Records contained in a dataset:
□ □ □ □ □
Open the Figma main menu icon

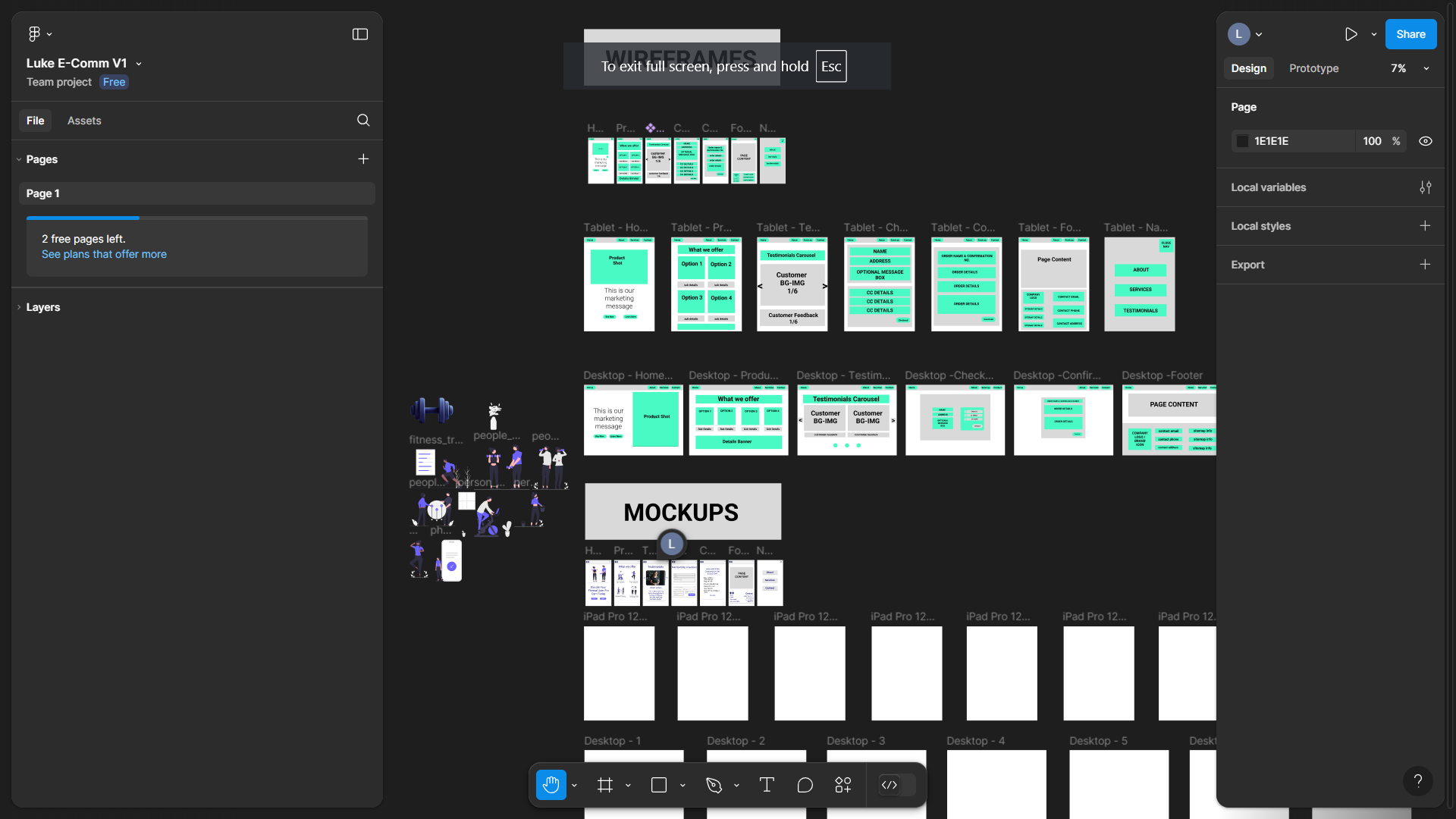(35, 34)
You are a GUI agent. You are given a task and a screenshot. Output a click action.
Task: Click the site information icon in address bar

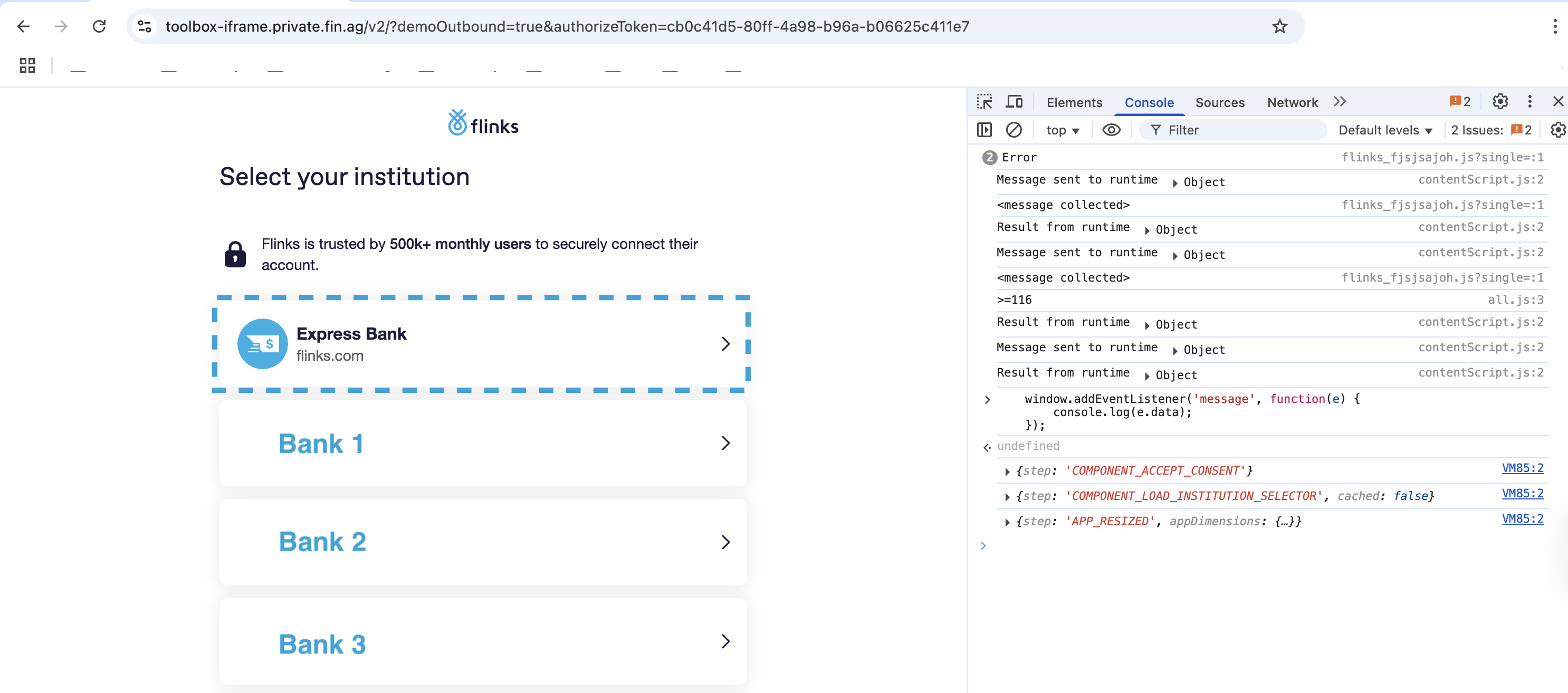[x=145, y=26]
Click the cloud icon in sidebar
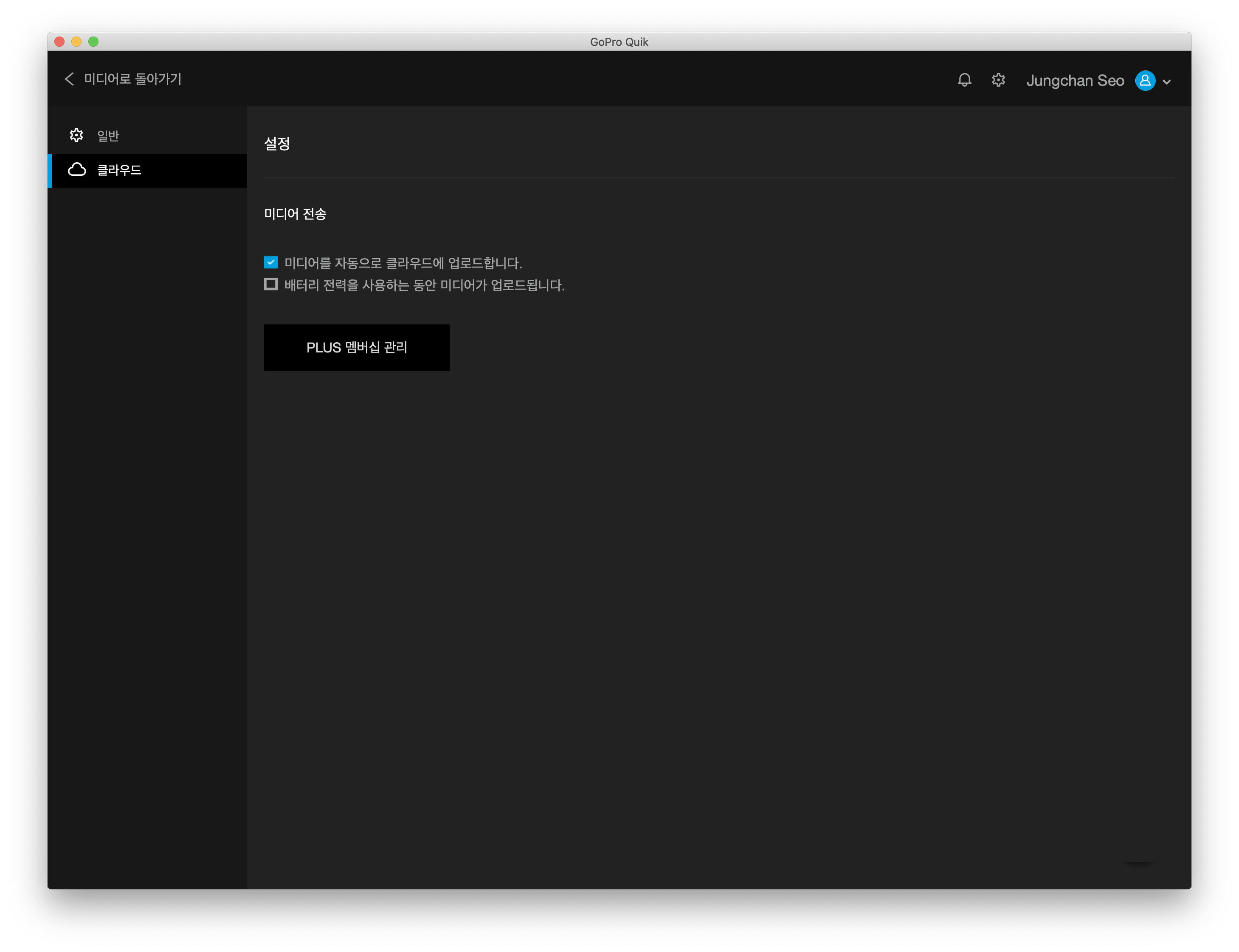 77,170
□ □ □ □ □
WHAT THIS TASK INVOLVES: Line by line, write out the entries exactly, and leave the pictures out.

TASK OUTPUT:
Open the Figma main menu icon

(35, 34)
You are a GUI agent. You are given a task and a screenshot. Output a click action.
Task: Click the site information icon in address bar

[x=145, y=26]
Click the cloud icon in sidebar
 77,170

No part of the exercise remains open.